▶ [Texte de lecture]
----------

Jésus, lui, ayant aimé les siens qui étaient dans le monde, les aima jusqu’au bout. Il se déshabille, se met aux pieds de ses disciples et les laves. Il touche ce qui est sale et le rend pur. Faites de même. Si moi, le Seigneur et le Maître, je vous ai lavé les pieds, vous aussi, vous devez vous laver les pieds les uns des autres. Non pas fuir la contamination de l’impureté, mais s’abaisser dans ce corps à corps qui purifie – voilà ce que Jésus fait ce soir.

Le Verbe s’est fait chair et il a habité parmi nous. Plus encore, ce Verbe fait chair devient un corps livré. Donné. Ceci est mon corps, qui est pour vous. Prenez, mangez. Voilà notre salut, celui que nous adorons – Dieu dans son corps et dans son sang. Quelle étrange conversion, mes sœurs, mes frères, Dieu nous propose ce soir. Nous attendons qu’il bouleverse nos âmes, qu’il touche nos cœurs, qu’il change nos esprits. Lui, se met à nos pieds, les lave, lui nous nourrit, et la nourriture qu’il nous donne, c’est Lui-même. Aucune distanciation entre lui et nous. Il vient sans se protéger. Nous le cherchons dans les nuages, et lui, s’abaisse encore et encore. Il nous impose ce changement de regard. Nous attendons parfois de lui qu’il nous fasse échapper à notre vie, qu’il nous plonge dans une douce rêverie, ou dans des sentiments sublimes, dans des pensées nobles et pures. Et c’est son corps qu’il nous offre. Rien n’est plus spirituel que cette chair. Sommes-nous prêts à dire en vérité « Amen » en recevant ce corps offert ?

Seigneur, ne me touche pas ! Ne me touche pas, car je suis un homme pécheur. Toi, le saint, comment peux-tu venir jusqu’à moi ? Tu ne me laveras pas les pieds, jamais ! – Mais c’est pour les pécheurs que je suis venu. Le Fils de l’homme est venu chercher et sauver ce qui était perdu.

Seigneur, ne me touche pas ! Parle à mon esprit, attire mon cœur, mais surtout ne t’approche pas de mon corps. Il est à moi, mon joyaux ou mon tombeau, ma gloire ou mon fardeau, mais il est à moi. Garde tes distances, Seigneur ! – Celui qui créa le ciel et la terre a crée aussi ton corps. Il l’a façonné, l’a béni, l’a destiné à la gloire. J’attends la résurrection des mort, je crois à la résurrection de la chair. Le Corps du Christ qui nous est donné est la semence de la Résurrection déposée en nous. Dans chaque Eucharistie, Dieu nous dit : Je veux que ton corps devienne le temple saint de ma gloire.

----------

▶ [Consignes]
(a) Recopiez le passage du texte sur le lavement des pieds qui va de "Seigneur, ne me touche pas ! Parle" jusqu'à "de ma gloire." inclus.
(b) D'après le texte sur le lavement des pieds, que nous dit Dieu dans chaque Eucharistie ?
(c) Prolongez le texte sur le lavement des pieds à la suite de sa dernière phrase.

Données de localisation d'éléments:
----------

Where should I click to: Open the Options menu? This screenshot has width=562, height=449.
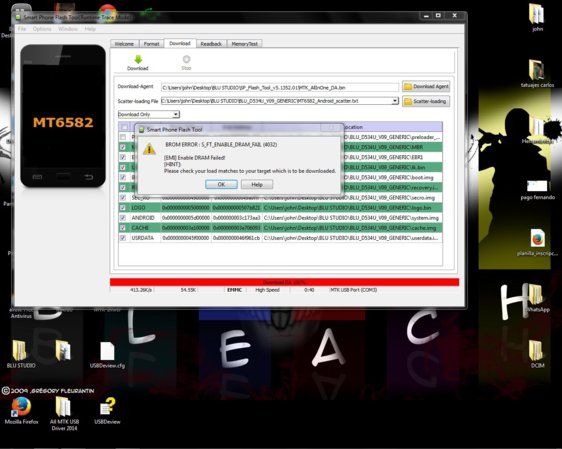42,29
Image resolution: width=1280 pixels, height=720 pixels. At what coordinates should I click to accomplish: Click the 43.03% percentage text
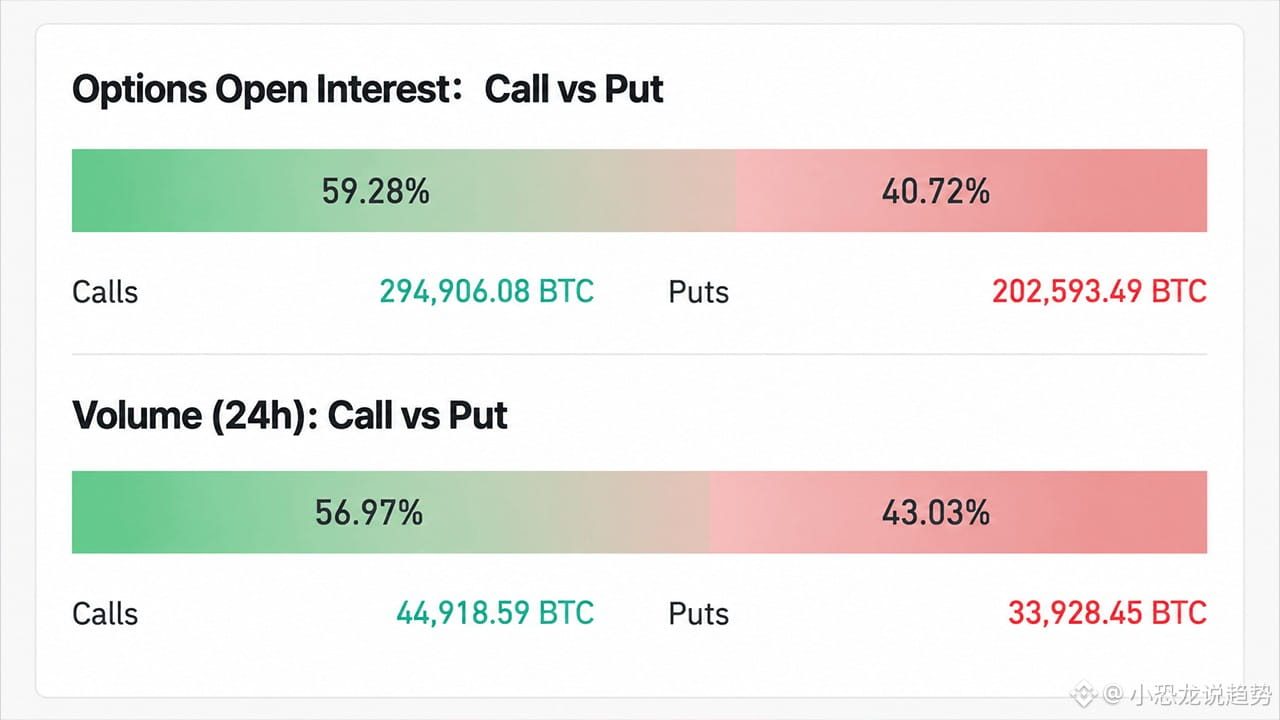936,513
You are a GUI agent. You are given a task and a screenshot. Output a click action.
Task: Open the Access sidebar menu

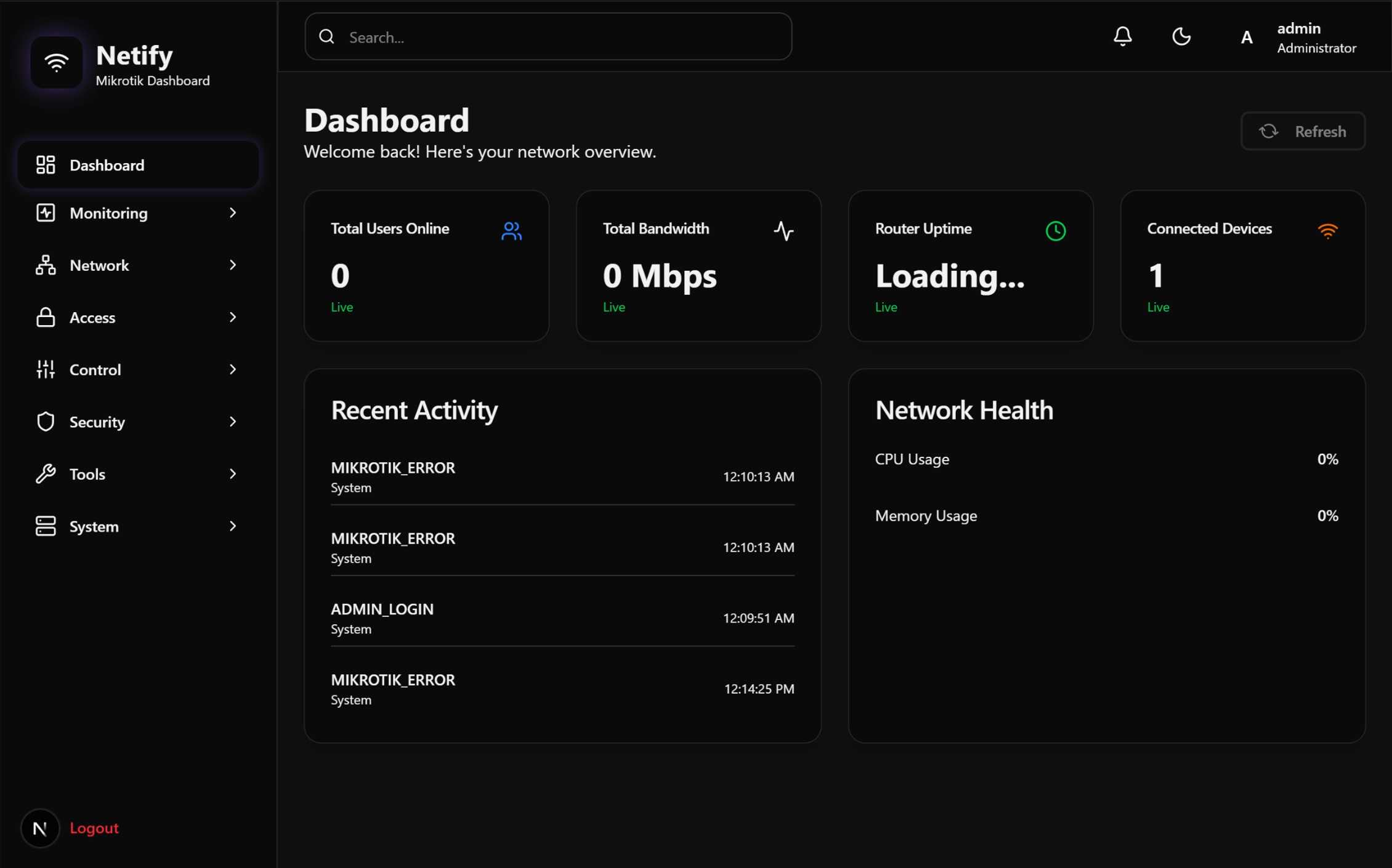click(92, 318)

----------

▶ [Réponses]
(a)
Seigneur, ne me touche pas ! Parle à mon esprit, attire mon cœur, mais surtout ne t’approche pas de mon corps. Il est à moi, mon joyaux ou mon tombeau, ma gloire ou mon fardeau, mais il est à moi. Garde tes distances, Seigneur ! – Celui qui créa le ciel et la terre a crée aussi ton corps. Il l’a façonné, l’a béni, l’a destiné à la gloire. J’attends la résurrection des mort, je crois à la résurrection de la chair. Le Corps du Christ qui nous est donné est la semence de la Résurrection déposée en nous. Dans chaque Eucharistie, Dieu nous dit : Je veux que ton corps devienne le temple saint de ma gloire.

(b) Je veux que ton corps devienne le temple saint de ma gloire.

(c)
Seigneur, ne me touche pas !  Je pressens que si je t’admets dans ma vie, « pour de vrai », tu me mèneras bien plus loin que je n’aimerais aller. Tu me demanderas de te suivre, et ce jusqu’au bout. Tu pourras me demander de devenir ton prêtre, de me donner à ton service, de me perdre pour toi. J’ai d’autres projets… Tu pourras me demander de rester fidèle à cette personne qui a été ma joie, mais qui m’est aujourd’hui une croix et un épreuve. J’ai d’autres projets… Tu pourras me demander ce que ma volonté ne désire pas: tel pardon, tel renoncement, tel engagement. Comment te recevoir, toi, Dieu livré, l’Homme livré, sans me livrer à mon tour ? Seigneur, ne me touche pas.

Et Dieu s’abaisse encore en encore. Sans compter. Sans se plaindre ou faire des reproches. – Ton cœur est tout petit, mange et tu grandiras. Ton âme est à l’étroit, mange et tu deviendras magnanime. Ta vie est resserrée. Mange, reçoit ce corps, laisse-toi toucher et te conduire au large. Au grand large.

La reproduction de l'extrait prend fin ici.